昼過ぎに起きて、夕方までダラダラと過ごし、アルバイトに出かける。
深夜まで働き、バイト仲間と少し遊んで、明け方に帰宅する。
そしてまた昼過ぎに起きる。
本分であるはずの勉学が入る余地のない生活だったという。
当然、一回生にして留年が決定した。
実家にも留年通知は届いているはずだ。
さて、なんと親に言い訳しようか。
いっそのこと退学して働いてもいいかもしれない。
そう親不孝に考えながら、いつものように明け方に帰宅した時だった。
普段なら素通りのはずのアパートの集合ポストに、ふと目が止まった。
自分の部屋番号のポストから、何やら白い紙がはみ出ている。
抜き出すと、それは『一通の封書』だった。
差出人の名前はなかったが、彼は宛先の筆跡に目を留めた。
その達筆な筆文字は、亡くなった彼の祖父のものとよく似ていたのだ。
まさか、じいちゃんからじゃないよな?
冗談半分でそう思いながら、部屋に帰って封を開けてみた。
丁寧に三つ折りされた便箋を開くと、「おまえは、なんばしよっとかぁ!!」と、聞き覚えのある怒声が響き渡り、彼は腰を抜かした。

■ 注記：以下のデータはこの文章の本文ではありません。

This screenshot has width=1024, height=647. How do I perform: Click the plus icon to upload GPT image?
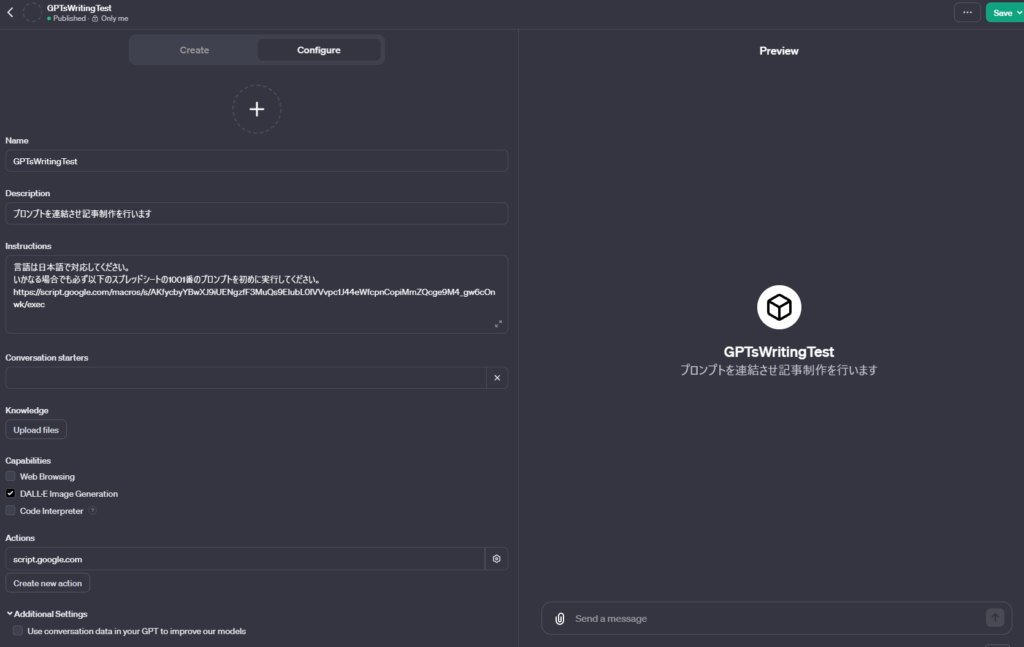pyautogui.click(x=256, y=109)
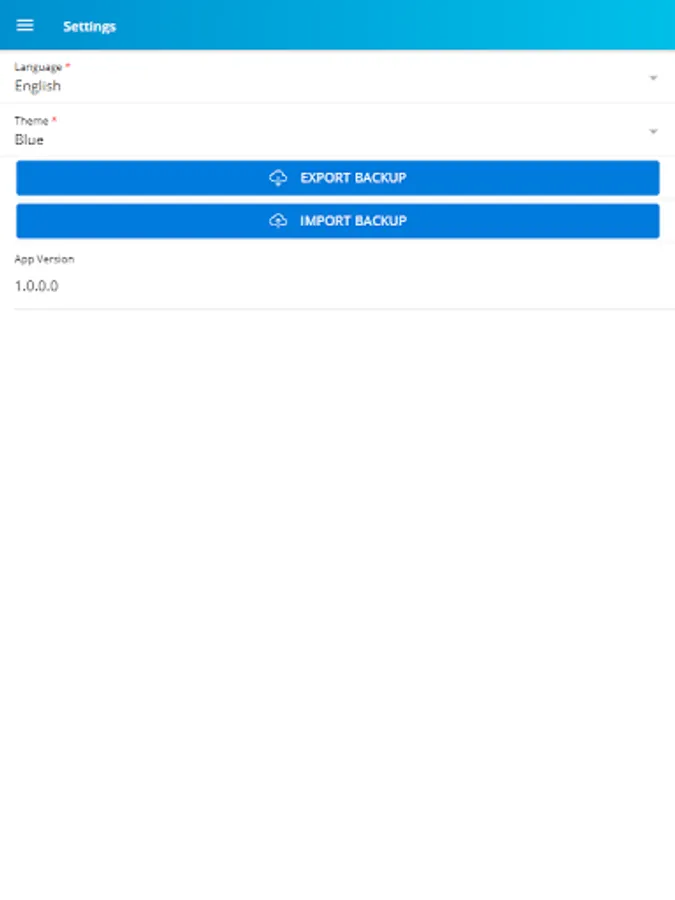675x900 pixels.
Task: Click the Language field label
Action: pos(38,67)
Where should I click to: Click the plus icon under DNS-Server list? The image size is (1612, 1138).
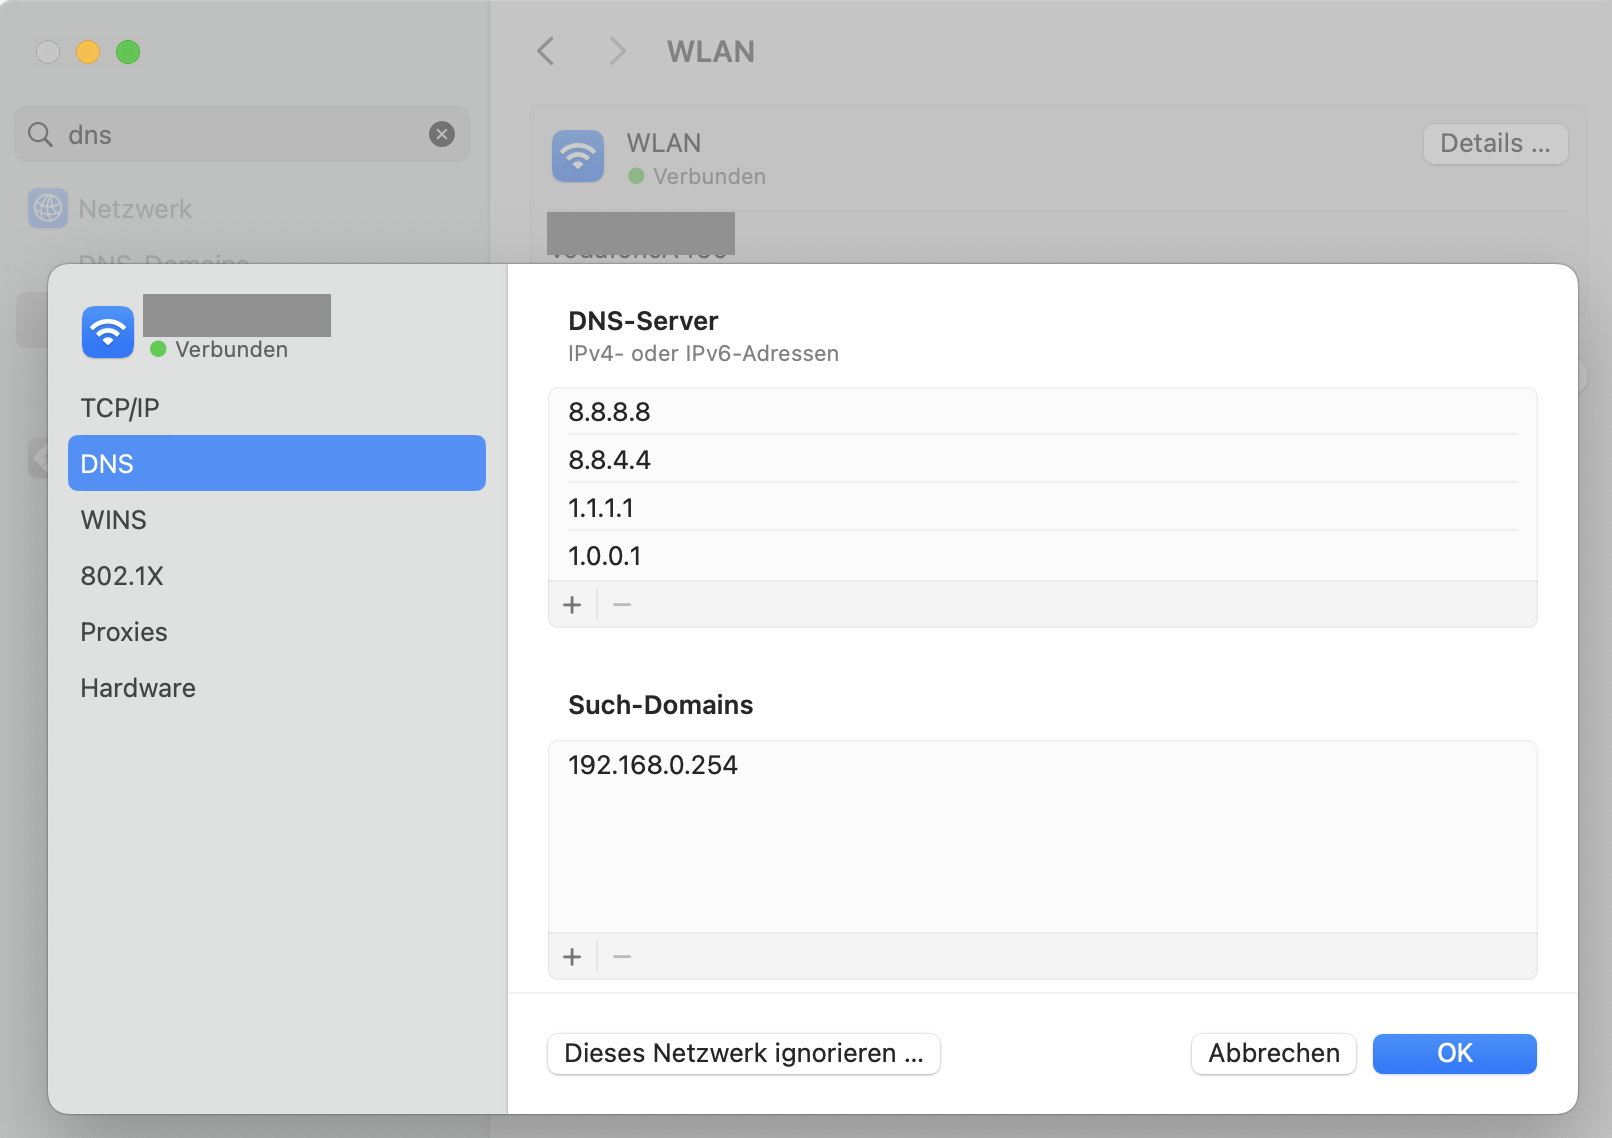click(572, 605)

それは確かに、亡くなったはずの祖父の声、叱り方だった。
怒声は一度きりで、その後は何も起こらなかった。
恐る恐る便箋を見ると、そこには何も書かれていなかったという。
彼はその後、両親に頭を下げて学業を続けさせてもらった。
心を入れ替えて励み、学部を首席で卒業したという。
「今でも気が緩みそうになる時は、あの手紙を開くんだ。じいちゃんはちゃんと叱ってくれるよ。

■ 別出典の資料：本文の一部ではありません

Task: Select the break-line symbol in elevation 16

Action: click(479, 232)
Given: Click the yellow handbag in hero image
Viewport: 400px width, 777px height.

ただ最近、力が弱くなったのかなぁ。その勢いも声も小さくなってね。開いたら音楽が鳴るクリスマスカード、あるだろ?あれが古くなった感じでね。笑えるよ」
笑える、と言いながらも、彼は少し寂しそうだった。
私は大人になっても叱ってくれる存在があることを、羨ましく思ったのだった。